» Teks yang Diberikan
= = = = =

STEM dan Warisan Soekarno
Sekarang istilah kerennya adalah STEM—Science, Technology, Engineering, and Mathematics. Katanya itu fondasi dunia modern. Dulu, pada zaman Soekarno, ribuan mahasiswa Indonesia dikirim ke Rusia, Tiongkok, Eropa Timur, bahkan Korea Utara. Tujuannya jelas: pulang, lalu bangun Indonesia.
Soekarno adalah figur revolusioner yang penuh semangat. Dengan pidatonya, ia bisa membuat rakyat bergetar, bahkan lantang menyerukan “Ganyang Malaysia!” yang sampai sekarang masih jadi kutipan legendaris. Namun, di balik semangat membakar itu, ada paradoks: beberapa kawan seperjuangan justru dimasukkan ke penjara karena beda haluan. Tokoh seperti Mohammad Natsir, Sutan Sjahrir, hingga Buya Hamka merasakan hal tersebut. Kritik Bung Hatta tentang “persatean” Nasakom pun tenggelam di tengah retorika Bung Karno yang selalu dramatis dan memikat.

= = = = =

» Tujuan A
Menurut teks tentang STEM dan warisan Soekarno, ke mana saja ribuan mahasiswa Indonesia dikirim pada zaman Soekarno?
» Tujuan B
Teruskan teks tentang STEM dan warisan Soekarno, dimulai setelah kalimat terakhirnya.
Daftar di bawah ini tidak perlu dipakai.

= = = = =

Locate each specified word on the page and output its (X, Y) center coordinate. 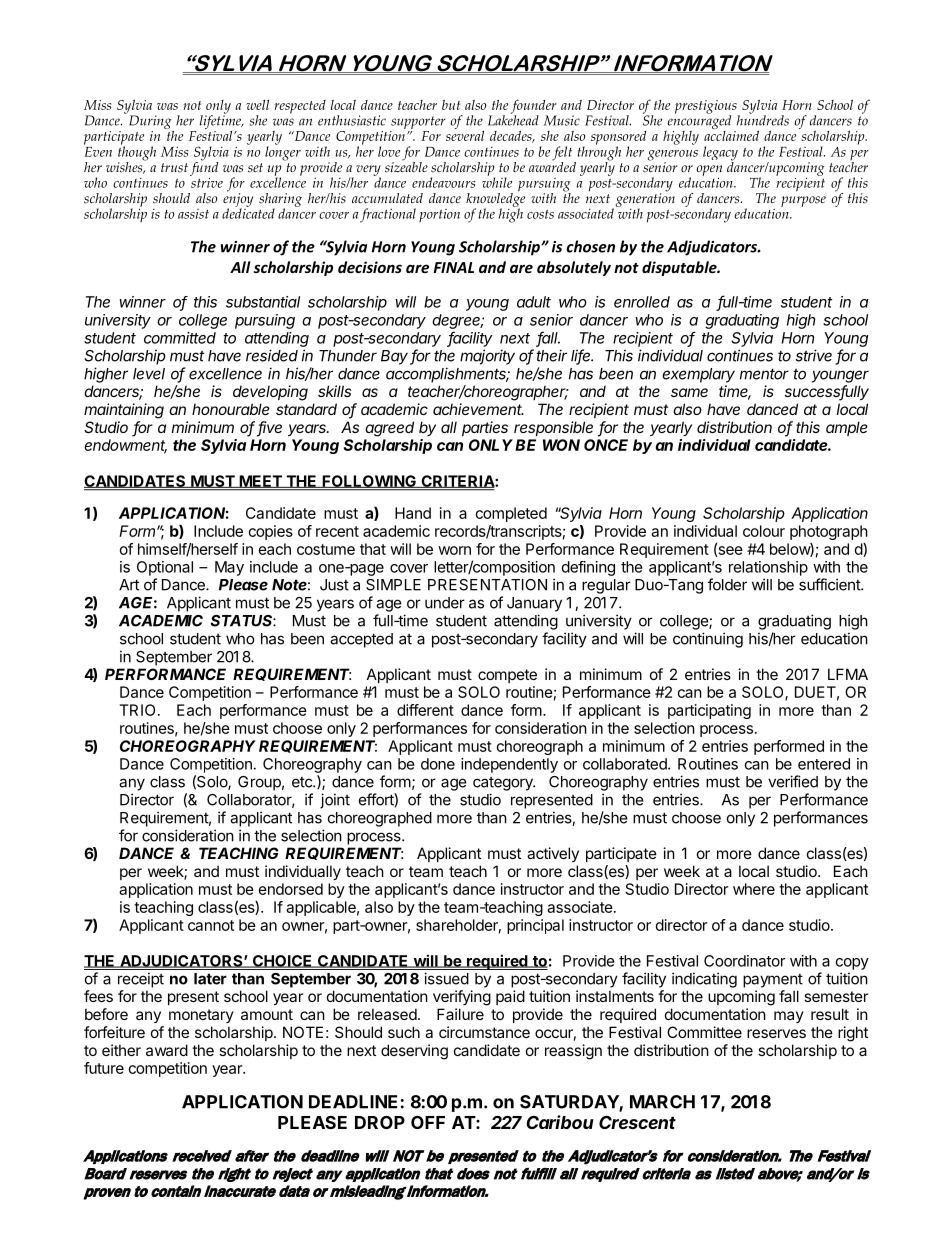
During (151, 123)
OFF (428, 1122)
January (534, 604)
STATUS (243, 621)
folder (727, 584)
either (121, 1050)
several (465, 134)
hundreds (763, 119)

= = = = =

» Hasil Tugas A
Ke Rusia, Tiongkok, Eropa Timur, bahkan Korea Utara.

» Hasil Tugas B
Mahasiswa Indonesia di Blok Timur
Namun, kalau tragedi 1965 tidak terjadi, mungkin jalan sejarah lain. Ribuan mahasiswa Indonesia yang belajar di luar negeri bisa pulang dan membangun negeri. Bayangkan jika mereka membawa ilmu dari Rusia, Eropa Timur, atau Tiongkok—ilmu yang bahkan tak ada di Cambridge atau Oxford.
Korea Utara misalnya, walau miskin, unggul dalam nuklir dan teknologi kesehatan. Mahasiswa Indonesia di era itu ada yang belajar teknik perkeretaapian Soviet, rekayasa nuklir, hingga kedokteran tropis berbasis sistem komunal Tiongkok. Ilmu yang kala itu mustahil ditemukan di universitas Barat karena dianggap “tidak sesuai selera kapitalisme.” Tapi, semua itu berakhir tragis: mereka dibantai, dipenjara, atau tak bisa pulang. Sejarah Indonesia kehilangan generasi emas ilmu pengetahuan.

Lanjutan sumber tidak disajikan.